* **Task prompt**: Output verbatim the line with "Given: Switch to the 抠像 sub-tab" together with every line beneath it, ending at the last line of the entries.
**** Exercise materials
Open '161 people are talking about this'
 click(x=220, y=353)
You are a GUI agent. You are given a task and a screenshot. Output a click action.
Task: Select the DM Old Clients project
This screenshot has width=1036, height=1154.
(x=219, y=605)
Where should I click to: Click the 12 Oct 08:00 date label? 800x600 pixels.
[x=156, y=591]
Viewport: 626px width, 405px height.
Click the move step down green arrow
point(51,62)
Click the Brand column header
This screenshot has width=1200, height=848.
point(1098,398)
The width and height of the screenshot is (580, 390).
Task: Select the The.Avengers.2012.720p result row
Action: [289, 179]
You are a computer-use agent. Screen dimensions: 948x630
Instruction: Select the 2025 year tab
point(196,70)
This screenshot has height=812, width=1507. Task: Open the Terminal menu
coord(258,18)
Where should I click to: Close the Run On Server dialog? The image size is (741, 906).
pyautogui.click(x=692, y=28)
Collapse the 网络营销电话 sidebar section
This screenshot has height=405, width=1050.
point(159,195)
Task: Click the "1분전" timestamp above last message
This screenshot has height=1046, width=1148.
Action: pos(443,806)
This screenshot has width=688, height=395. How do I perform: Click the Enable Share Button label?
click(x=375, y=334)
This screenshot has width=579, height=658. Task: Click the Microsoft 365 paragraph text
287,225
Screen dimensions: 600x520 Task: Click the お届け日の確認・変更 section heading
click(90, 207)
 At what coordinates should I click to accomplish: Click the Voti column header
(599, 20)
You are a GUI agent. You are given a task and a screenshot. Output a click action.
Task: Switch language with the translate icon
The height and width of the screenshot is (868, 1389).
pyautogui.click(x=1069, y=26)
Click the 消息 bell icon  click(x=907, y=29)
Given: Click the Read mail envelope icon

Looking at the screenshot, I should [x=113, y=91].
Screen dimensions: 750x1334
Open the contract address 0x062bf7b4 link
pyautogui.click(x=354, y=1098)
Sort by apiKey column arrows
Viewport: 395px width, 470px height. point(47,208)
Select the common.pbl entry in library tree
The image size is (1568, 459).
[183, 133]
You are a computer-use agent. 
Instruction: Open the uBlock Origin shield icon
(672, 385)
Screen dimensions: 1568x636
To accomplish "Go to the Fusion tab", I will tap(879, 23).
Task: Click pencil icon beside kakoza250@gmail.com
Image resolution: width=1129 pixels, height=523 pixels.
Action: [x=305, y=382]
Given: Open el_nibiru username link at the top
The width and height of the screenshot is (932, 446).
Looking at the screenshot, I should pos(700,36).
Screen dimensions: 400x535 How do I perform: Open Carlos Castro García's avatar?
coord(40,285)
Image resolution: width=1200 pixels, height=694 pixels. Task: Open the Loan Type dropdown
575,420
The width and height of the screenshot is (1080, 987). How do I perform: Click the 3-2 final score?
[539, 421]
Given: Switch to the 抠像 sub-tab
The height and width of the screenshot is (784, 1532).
********
* **Output for this exercise**:
Given: Switch to the 抠像 sub-tab
The height and width of the screenshot is (784, 1532).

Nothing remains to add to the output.